**Instructions to follow**
As the answer, set down the lines below from the one containing "Image resolution: width=1834, height=2016." through the one containing "ABLEHNEN [button]", exactly and inclusively, and no others.

**Excerpted records**
--- --- ---

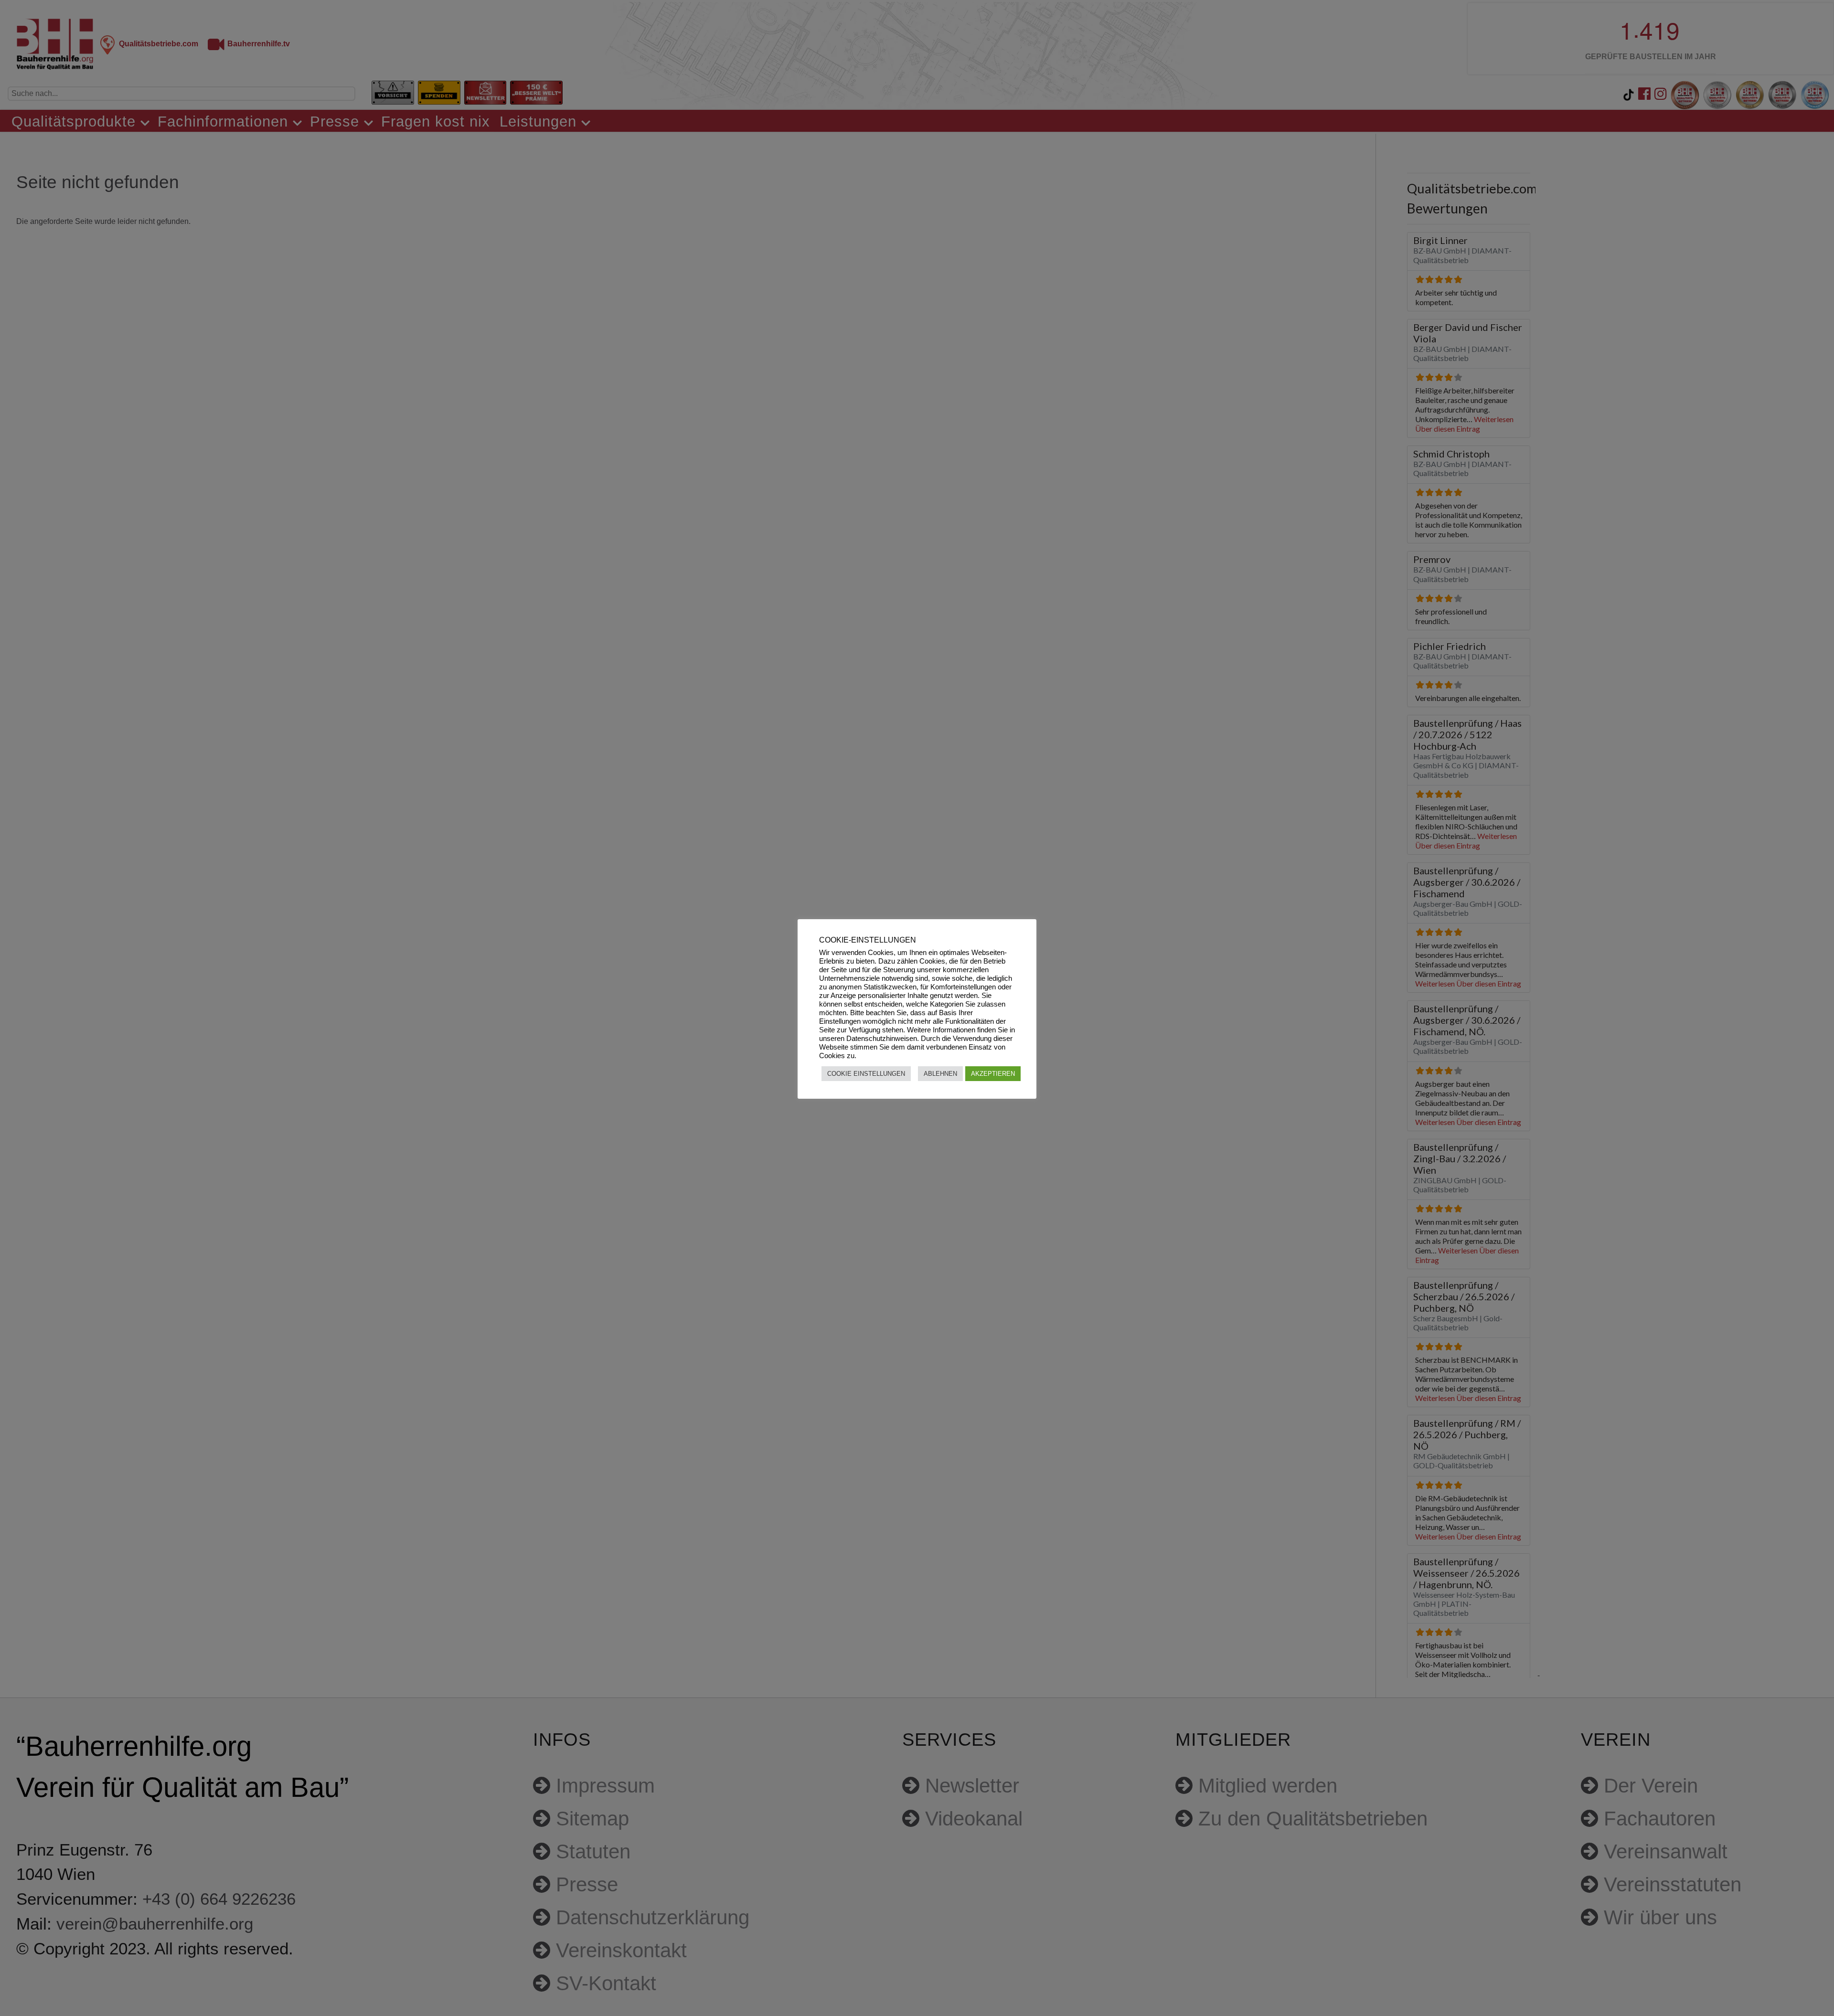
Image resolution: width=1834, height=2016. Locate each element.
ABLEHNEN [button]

--- --- ---

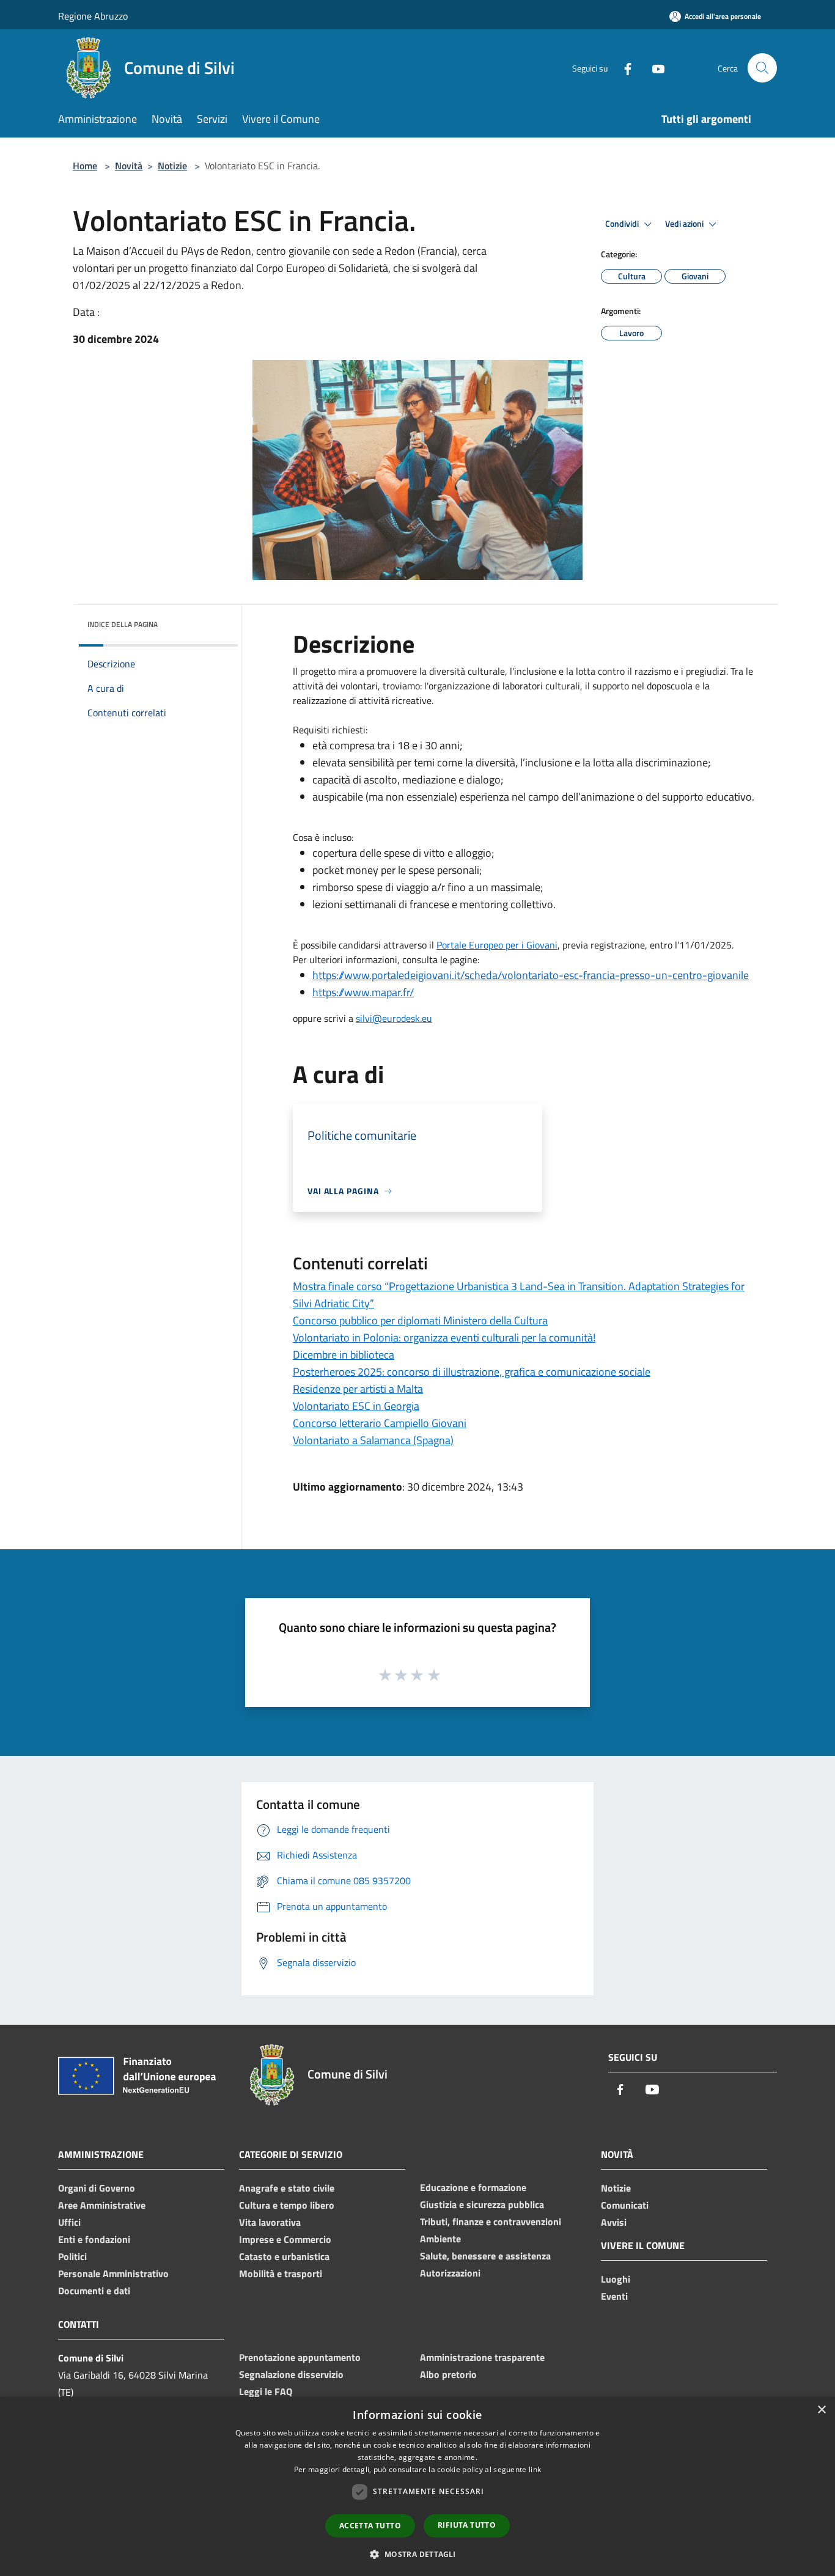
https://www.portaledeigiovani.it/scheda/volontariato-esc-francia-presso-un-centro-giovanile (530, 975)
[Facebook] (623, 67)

--- --- ---

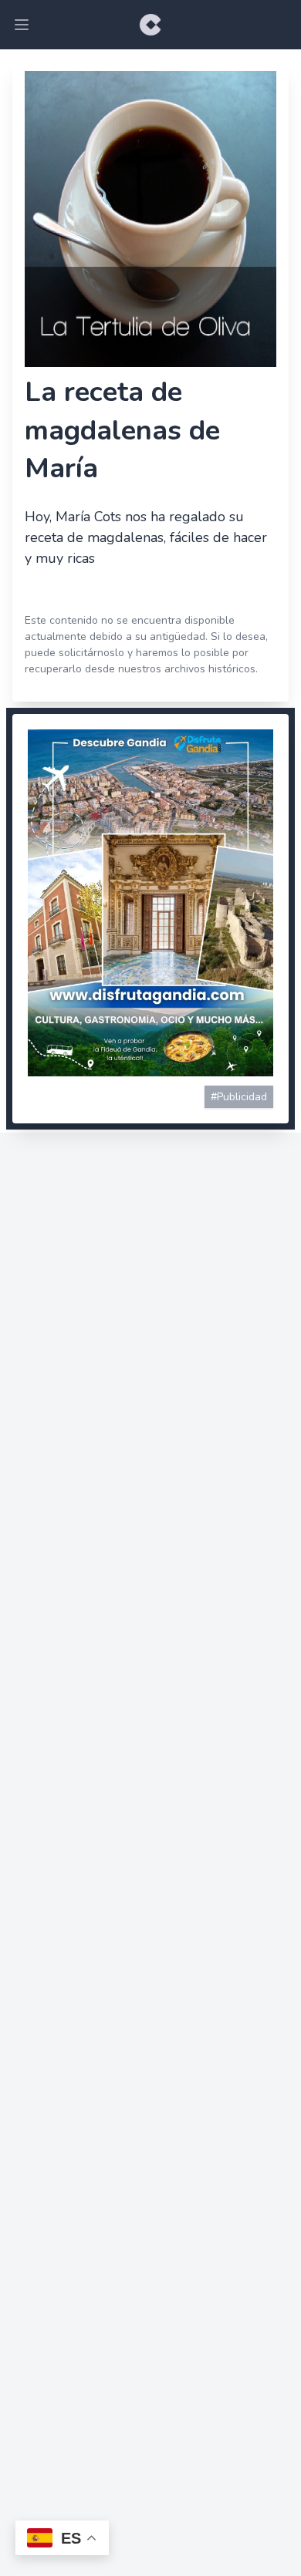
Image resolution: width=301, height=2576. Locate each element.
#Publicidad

--- --- ---

**Solution for this exercise**
Image resolution: width=1834, height=2016. Locate each element.
ABLEHNEN [button]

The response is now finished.